---------- Stored rows ----------

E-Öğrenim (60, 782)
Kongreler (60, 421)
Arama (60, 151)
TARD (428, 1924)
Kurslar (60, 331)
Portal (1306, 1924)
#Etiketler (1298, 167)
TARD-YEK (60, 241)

----------

■ **Exercise goal**
Could you copy every one of the rows above back out word for word, keeping each line unchanged?

■ **Exercise output**
E-Öğrenim (60, 782)
Kongreler (60, 421)
Arama (60, 151)
TARD (428, 1924)
Kurslar (60, 331)
Portal (1306, 1924)
#Etiketler (1298, 167)
TARD-YEK (60, 241)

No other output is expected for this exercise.